A rich, historically informed article. Excerpt:
Let me give just one example of political correctness run amok in campus women’s studies in the U.S. In 1991, a veteran instructor in English and women’s studies at the Schuylkill campus of Pennsylvania State University raised objections to the presence in her classroom of a print of Francisco Goya’s famous late-18th-century painting, Naked Maja. The traditional association of this work with the Duchess of Alba, played by Ava Gardner in a 1958 movie called The Naked Maja, has been questioned, but there is no doubt that the painting, now owned by the Prado in Madrid, is a landmark in the history of the nude in art and that it anticipated major 19th-century works like Manet’s Olympia.

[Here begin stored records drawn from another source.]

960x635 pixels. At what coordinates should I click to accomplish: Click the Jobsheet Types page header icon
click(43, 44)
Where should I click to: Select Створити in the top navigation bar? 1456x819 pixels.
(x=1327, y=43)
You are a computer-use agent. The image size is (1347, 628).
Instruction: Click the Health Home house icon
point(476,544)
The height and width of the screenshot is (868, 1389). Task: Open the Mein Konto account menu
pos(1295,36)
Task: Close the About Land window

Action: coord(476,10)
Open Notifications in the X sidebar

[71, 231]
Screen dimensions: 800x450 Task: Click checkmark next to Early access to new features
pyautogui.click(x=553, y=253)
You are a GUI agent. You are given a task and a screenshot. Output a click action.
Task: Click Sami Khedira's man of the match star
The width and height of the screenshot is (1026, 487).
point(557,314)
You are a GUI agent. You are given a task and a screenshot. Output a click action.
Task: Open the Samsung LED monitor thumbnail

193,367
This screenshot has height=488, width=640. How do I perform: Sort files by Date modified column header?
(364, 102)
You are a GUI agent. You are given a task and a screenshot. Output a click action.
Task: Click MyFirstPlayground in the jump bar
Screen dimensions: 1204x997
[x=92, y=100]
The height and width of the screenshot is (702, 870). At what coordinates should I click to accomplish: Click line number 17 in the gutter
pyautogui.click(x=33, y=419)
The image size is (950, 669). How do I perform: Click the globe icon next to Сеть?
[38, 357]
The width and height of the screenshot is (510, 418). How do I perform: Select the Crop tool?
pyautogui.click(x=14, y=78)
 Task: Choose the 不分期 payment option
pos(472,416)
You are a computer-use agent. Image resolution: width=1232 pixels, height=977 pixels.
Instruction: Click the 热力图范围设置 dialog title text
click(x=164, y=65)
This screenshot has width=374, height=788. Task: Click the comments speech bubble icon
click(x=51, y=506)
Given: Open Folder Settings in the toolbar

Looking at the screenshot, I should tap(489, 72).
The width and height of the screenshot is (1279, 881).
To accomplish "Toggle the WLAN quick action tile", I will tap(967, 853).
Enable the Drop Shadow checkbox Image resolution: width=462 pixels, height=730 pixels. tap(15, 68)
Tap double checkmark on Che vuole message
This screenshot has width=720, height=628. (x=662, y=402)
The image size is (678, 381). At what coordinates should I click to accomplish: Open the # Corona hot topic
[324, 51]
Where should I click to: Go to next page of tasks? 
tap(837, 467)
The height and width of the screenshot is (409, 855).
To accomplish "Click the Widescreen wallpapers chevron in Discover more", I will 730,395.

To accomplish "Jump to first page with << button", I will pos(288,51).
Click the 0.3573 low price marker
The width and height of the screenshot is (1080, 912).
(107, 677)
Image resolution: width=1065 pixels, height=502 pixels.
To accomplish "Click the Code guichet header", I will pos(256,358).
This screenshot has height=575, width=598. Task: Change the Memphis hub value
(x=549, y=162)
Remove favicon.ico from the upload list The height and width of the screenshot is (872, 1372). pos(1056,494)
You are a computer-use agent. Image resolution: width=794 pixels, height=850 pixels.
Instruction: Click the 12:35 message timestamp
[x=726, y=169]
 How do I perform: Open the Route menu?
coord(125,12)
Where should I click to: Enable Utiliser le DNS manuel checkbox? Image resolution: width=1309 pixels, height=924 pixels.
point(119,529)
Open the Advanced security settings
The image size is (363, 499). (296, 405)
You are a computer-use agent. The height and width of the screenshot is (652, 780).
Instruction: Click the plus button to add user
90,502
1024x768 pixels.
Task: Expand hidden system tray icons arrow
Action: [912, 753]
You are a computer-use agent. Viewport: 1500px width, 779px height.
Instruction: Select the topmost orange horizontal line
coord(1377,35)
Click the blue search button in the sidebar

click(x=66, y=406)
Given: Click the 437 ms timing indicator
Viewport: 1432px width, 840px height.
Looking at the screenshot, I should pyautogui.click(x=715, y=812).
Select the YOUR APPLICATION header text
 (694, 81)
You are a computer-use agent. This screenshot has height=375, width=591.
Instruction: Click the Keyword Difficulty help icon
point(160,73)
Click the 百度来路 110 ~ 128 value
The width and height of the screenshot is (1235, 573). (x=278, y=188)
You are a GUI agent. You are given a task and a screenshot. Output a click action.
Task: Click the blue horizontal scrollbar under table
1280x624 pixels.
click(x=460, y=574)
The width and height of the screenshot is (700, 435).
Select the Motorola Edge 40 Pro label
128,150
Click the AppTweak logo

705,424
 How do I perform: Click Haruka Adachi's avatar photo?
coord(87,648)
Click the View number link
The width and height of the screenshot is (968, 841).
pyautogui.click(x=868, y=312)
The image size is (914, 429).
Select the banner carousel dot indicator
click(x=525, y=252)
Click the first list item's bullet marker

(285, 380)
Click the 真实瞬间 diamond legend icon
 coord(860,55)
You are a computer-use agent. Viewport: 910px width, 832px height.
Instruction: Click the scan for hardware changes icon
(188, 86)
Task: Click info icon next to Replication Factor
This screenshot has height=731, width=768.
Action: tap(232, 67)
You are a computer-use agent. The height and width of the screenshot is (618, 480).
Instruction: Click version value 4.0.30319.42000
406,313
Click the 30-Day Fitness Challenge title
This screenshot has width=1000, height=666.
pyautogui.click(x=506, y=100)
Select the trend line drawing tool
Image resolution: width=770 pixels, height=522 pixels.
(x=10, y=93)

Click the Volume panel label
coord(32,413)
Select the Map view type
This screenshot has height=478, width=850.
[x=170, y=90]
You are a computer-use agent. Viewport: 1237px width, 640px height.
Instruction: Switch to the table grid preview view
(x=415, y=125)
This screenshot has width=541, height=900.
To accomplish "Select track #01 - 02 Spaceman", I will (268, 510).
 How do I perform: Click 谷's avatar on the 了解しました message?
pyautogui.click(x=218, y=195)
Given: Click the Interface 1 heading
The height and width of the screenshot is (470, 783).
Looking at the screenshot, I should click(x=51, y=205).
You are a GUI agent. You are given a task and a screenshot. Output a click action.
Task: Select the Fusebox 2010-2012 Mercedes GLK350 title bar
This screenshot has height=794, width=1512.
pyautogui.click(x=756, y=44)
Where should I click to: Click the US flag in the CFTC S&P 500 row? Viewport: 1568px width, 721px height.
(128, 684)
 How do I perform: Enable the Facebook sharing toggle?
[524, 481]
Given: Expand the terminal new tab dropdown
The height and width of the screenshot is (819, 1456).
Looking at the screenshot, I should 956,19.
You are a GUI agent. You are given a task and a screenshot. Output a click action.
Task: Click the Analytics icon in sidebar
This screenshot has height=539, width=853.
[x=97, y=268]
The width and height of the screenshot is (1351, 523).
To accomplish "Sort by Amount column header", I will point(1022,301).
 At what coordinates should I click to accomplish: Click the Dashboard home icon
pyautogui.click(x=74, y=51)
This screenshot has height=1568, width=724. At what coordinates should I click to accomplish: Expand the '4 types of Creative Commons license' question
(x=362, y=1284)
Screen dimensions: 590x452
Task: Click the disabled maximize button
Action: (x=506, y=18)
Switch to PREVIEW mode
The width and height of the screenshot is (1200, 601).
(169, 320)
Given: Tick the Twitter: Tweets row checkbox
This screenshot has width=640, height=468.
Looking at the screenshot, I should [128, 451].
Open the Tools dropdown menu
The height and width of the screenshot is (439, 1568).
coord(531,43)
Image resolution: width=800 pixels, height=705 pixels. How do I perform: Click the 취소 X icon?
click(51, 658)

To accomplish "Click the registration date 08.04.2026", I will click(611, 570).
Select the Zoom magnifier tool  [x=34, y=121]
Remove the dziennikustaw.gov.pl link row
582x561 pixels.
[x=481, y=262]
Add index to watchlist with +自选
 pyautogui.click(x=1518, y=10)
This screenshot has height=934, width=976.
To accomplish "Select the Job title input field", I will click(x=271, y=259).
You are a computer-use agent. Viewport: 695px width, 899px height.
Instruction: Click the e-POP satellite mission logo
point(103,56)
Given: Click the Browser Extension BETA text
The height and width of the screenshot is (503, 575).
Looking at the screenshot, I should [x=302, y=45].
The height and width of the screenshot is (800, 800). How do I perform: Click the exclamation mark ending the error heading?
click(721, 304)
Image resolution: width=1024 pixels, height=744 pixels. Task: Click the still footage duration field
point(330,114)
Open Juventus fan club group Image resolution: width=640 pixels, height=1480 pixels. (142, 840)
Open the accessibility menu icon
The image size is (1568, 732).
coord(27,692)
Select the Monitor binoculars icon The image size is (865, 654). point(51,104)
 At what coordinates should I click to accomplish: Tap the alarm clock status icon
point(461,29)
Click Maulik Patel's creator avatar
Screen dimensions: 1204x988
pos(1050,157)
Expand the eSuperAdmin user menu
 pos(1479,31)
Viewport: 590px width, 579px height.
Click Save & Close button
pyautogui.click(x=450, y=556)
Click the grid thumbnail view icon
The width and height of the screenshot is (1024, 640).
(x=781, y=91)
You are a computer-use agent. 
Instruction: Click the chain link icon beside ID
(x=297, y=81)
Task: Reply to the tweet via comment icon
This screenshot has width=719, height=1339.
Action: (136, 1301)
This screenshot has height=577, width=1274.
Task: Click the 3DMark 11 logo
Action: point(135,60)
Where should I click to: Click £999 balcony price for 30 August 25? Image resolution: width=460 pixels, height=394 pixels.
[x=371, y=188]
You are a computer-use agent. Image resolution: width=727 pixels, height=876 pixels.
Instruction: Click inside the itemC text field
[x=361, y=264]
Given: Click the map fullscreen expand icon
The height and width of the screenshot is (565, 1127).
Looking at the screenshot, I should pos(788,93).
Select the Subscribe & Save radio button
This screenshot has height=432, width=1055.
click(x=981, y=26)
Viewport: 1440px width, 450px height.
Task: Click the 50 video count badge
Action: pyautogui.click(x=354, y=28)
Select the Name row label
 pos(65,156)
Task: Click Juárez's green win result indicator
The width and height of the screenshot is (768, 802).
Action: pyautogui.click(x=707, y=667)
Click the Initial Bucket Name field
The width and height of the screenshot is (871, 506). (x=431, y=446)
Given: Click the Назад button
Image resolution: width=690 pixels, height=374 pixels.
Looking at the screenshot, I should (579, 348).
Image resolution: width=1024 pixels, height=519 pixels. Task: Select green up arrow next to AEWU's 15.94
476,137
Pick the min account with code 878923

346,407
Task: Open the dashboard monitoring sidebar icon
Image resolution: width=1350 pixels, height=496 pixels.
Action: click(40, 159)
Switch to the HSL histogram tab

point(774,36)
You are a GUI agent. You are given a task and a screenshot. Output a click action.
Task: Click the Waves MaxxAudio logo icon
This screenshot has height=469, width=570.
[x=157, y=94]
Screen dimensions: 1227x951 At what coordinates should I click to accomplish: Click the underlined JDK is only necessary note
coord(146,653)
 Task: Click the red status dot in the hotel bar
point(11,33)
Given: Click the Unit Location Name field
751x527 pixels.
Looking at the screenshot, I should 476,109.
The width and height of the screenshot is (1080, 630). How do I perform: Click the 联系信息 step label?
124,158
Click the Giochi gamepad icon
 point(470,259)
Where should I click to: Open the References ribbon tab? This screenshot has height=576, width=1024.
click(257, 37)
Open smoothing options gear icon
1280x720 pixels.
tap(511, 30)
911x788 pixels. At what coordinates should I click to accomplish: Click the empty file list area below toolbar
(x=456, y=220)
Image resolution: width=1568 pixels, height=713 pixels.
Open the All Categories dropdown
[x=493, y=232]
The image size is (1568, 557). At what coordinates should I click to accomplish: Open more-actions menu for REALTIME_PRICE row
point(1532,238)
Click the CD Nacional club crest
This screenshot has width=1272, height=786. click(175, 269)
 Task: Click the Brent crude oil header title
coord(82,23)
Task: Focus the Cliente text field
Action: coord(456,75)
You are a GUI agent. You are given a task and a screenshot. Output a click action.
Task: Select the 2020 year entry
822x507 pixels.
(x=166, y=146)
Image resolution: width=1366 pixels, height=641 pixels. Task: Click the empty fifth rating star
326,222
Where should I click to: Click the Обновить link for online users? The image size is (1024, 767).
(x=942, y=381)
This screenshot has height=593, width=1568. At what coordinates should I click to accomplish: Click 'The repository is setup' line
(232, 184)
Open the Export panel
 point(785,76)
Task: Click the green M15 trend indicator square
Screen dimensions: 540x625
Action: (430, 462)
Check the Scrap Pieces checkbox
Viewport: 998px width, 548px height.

The instructor brought her case to a committee called the University Women’s Commission, which supported her, and she was offered further assistance from a committee member, the campus Affirmative Action officer, who conveyed her belief that there were grounds for a complaint of sexual harassment, based on the “hostile workplace” clause in federal regulations. The university, responding to the complaint, offered to change the teacher’s classroom, which she refused. She also refused an offer to move the painting to a less visible place in the classroom or to cover it while she was teaching. No, she was insistent that images of nude women must never be displayed in a classroom — which would of course gut quite a bit of major Western art since ancient Greece.